Jean Barr – A Beautiful Question?

The question we are asked to answer is a beautiful one, says AL Kennedy on Radio 4, on the morning before the Referendum. This is because, she says, the question “Should Scotland be an independent country?” is a philosophical, moral question.

Yes, perhaps, but usually moral questions are not expected to be answered by ‘yes’ or ‘no’ but to invite sustained reflection and nuanced discourse. Is this what we have had in recent weeks and months? I do not think so.

Cameron left the drafting of the referendum question and determining the timetable to Salmond and Salmond believed an extended referendum campaign would be cathartic. It would clear the air and foster consensus. Instead, says Linda Colley, it has played into nationalism, historically one of the most inflammatory of human passions. Whilst few yes voters would see themselves as nationalists, in the yes campaign Scottish exceptionalism is never far away. Especially influential here is Scots’ belief in themselves as much more left-wing and egalitarian than they actually are. As demonstrated by numerous polls and research projects this perception far outstrips reality: Scots may be a little more left wing than people in England but not much. Yet the perception remains an important tenet of Scottish national identity. Where then do these yes voters stand on Salmond’s declared intent not to reintroduce a 50% top rate of income tax, as Labour proposes?

By refusing to include a devo max option on the ballot paper Cameron denied Scots their preferred option. Many Scottish voters feel that they have no alternative but to vote yes because only the SNP and independence campaigners seem to offer hope of real change and empowerment. However, another unintended consequence of the omission has been to catalyze a debate on democratic renewal and constitutional change throughout the UK. That, too, would not have happened had there been a devo max option on the ballot paper from the outset. The campaign has offered an opportunity to rethink Britain. There are signs that this is beginning to happen. What arises out of this civil movement could conceivably be a federally and regionally devolved UK, no longer dominated by the City of London or Westminster.
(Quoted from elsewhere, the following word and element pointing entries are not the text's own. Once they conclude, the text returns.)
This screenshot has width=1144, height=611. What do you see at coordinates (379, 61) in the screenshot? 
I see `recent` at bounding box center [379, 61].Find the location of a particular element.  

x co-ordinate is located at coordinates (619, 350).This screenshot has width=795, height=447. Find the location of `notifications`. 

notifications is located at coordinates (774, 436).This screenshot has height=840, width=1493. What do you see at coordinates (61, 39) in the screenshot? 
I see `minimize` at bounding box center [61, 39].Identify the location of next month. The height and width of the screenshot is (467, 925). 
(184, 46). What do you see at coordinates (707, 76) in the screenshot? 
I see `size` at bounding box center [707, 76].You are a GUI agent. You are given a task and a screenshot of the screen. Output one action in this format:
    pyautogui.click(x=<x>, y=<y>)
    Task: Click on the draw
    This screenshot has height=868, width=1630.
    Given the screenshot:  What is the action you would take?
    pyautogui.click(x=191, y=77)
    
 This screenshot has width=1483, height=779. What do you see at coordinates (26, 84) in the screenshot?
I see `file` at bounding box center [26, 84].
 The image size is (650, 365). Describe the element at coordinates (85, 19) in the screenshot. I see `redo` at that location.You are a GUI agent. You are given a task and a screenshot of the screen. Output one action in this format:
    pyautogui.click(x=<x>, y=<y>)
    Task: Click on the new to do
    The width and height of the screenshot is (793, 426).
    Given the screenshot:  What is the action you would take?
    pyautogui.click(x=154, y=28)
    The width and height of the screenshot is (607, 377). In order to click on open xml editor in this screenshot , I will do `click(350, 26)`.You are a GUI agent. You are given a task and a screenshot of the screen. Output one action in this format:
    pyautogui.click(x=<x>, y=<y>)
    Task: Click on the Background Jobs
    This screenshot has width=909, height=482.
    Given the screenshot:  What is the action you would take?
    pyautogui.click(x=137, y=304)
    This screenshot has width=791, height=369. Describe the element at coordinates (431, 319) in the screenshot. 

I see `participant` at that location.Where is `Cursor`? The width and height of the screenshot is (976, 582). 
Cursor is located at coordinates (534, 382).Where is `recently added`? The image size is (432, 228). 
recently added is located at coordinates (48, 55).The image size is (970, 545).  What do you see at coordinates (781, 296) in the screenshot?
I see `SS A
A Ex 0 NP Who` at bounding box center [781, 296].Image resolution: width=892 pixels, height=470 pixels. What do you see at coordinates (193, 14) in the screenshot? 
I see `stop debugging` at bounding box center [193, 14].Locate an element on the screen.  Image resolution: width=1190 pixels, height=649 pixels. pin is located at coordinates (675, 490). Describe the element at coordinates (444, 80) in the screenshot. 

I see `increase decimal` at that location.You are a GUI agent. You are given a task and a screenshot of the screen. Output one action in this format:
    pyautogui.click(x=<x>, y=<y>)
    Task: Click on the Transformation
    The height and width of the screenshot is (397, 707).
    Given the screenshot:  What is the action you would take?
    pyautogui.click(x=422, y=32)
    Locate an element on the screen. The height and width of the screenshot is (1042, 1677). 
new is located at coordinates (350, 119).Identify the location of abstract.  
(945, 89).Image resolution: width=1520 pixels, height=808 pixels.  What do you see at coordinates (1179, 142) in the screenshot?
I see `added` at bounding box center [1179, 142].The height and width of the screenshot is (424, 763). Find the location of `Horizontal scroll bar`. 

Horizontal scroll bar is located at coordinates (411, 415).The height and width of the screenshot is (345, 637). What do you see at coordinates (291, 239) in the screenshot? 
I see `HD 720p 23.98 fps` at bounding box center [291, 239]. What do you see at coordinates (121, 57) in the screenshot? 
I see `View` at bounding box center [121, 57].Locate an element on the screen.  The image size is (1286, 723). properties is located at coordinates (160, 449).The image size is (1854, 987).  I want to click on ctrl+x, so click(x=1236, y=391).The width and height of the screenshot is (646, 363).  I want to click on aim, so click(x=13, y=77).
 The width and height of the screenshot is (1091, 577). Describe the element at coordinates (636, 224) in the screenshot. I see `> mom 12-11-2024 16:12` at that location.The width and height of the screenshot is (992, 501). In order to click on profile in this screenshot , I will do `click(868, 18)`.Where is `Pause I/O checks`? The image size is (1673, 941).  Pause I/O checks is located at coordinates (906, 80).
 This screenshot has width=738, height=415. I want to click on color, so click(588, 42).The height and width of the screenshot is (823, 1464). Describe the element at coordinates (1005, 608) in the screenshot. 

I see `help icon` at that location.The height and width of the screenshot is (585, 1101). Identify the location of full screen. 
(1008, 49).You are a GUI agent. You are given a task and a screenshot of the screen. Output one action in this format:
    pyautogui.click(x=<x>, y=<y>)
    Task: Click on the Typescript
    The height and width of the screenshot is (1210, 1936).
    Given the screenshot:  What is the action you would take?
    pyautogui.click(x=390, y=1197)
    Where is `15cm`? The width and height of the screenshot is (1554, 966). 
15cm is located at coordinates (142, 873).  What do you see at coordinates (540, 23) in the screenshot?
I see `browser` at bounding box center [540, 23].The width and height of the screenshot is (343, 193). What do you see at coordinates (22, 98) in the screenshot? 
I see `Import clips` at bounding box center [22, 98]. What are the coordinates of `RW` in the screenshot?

Salmond’s mantra that the referendum is only a matter for the ‘people of Scotland’ (the ‘sovereign’ people) is simply nonsense. A Scottish exit from Britain makes Tory governments more likely for the foreseeable future in the rest of the UK. Do we really not care about this? Should we start competing with the North of England to bring jobs here by lowering corporation tax, as Salmond intends? Scottish independence could have a huge impact on the North of England. Does that not matter? I feel as much solidarity with people south of the border as north and I am deeply uncomfortable voting on the basis of what is best for Scotland alone – whatever the yes campaigners say about an independent Scotland acting as a beacon of hope for a fairer more just society in England too! Struggling against structural inequality has to be done together not separately.

I am voting no for a further reason. I see stretching before me many years of SNP rule. The SNP is not a social justice party. It is a party whose raison d’etre is independence. In the absence of a credible and re-invigorated Labour Party in Scotland (and after all it was its complacency, failure of imagination and hubris that created the vacuum filled by the SNP) a one-party state is, as Walter Humes has argued, a real possibility. Heaven forfend.

Jean Barr is an Emeritus Professor of Glasgow University, formerly Professor of Adult and Continuing Education there.